The stories, I knew, went like this: A woman said she was sexually assaulted. She was told that, to prove it, she would need to go to a room where she would be examined from the hairs on her head to the skin beneath her toenails. She was swabbed, plucked, prodded and photographed. When it was over, every bit of what had been taken off her body was slid into small bags, placed in one of these boxes and taped shut. Most likely, the woman assumed that her kit, full of potential DNA evidence, would be sent to a laboratory to be tested.
In the case of these kits, they were not. Today, the Justice Department recommends that all rape kits associated with a reported crime be submitted for DNA analysis. But up until just last year, there were no national requirements or guidelines on what to do with them. Most states had no laws dictating which kits should be tested, meaning every police department could have its own rules about what evidence to test, keep or throw away.

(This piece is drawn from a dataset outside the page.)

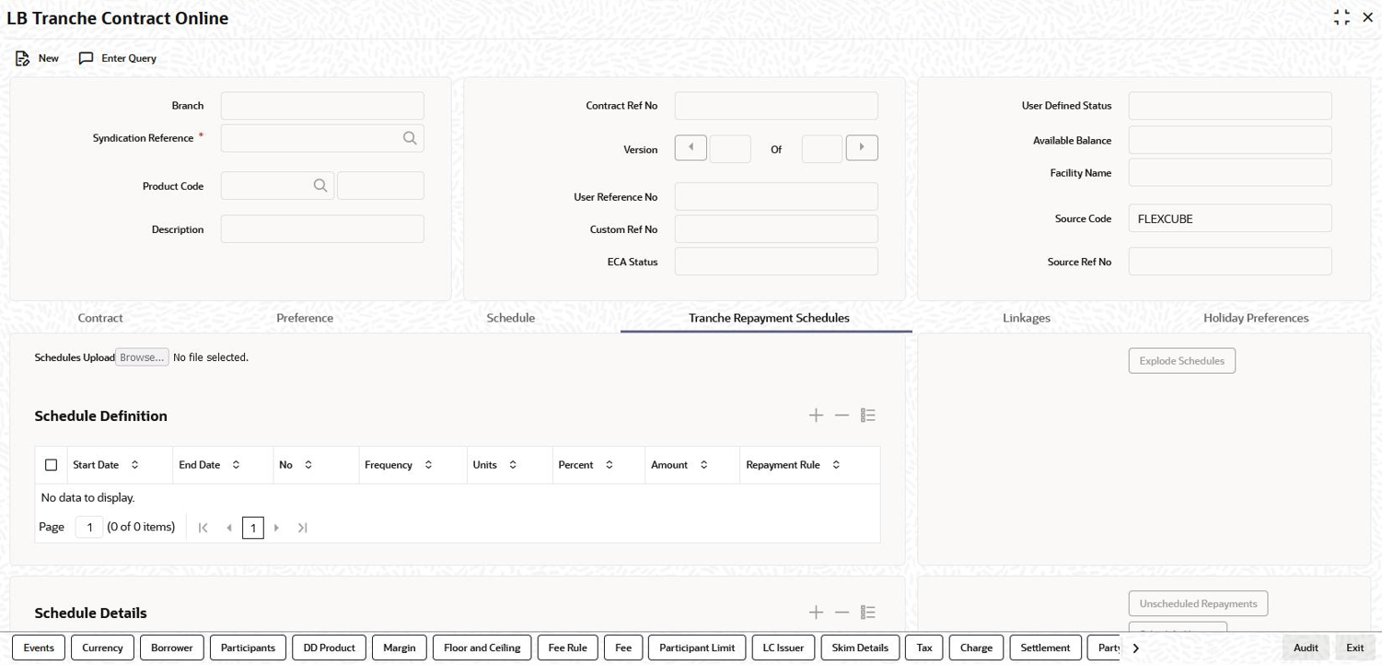
Task: Click the Page number input field
Action: pos(88,527)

Some even let individual detectives make those calls. What happened to a woman’s rape kit could depend not only on what state she was in, but which side of a county line she was on, or even who was on duty when she asked for help.
The results of this haphazard system have been well documented. In New York City, an estimated 17,000 kits went untested. In Houston, there were 6,000. In Detroit, Los Angeles and Memphis, there were more than 11,000 each. Over the past two decades, the “rape kit backlog” has been in the news so many times that now, slowly, the problem is being fixed across the country. Under pressure from activists and legislators, states and cities big and small are counting their kits and sending them to be tested. And then, they are beginning to quietly struggle with a far more complicated challenge: What happens once the kits come back?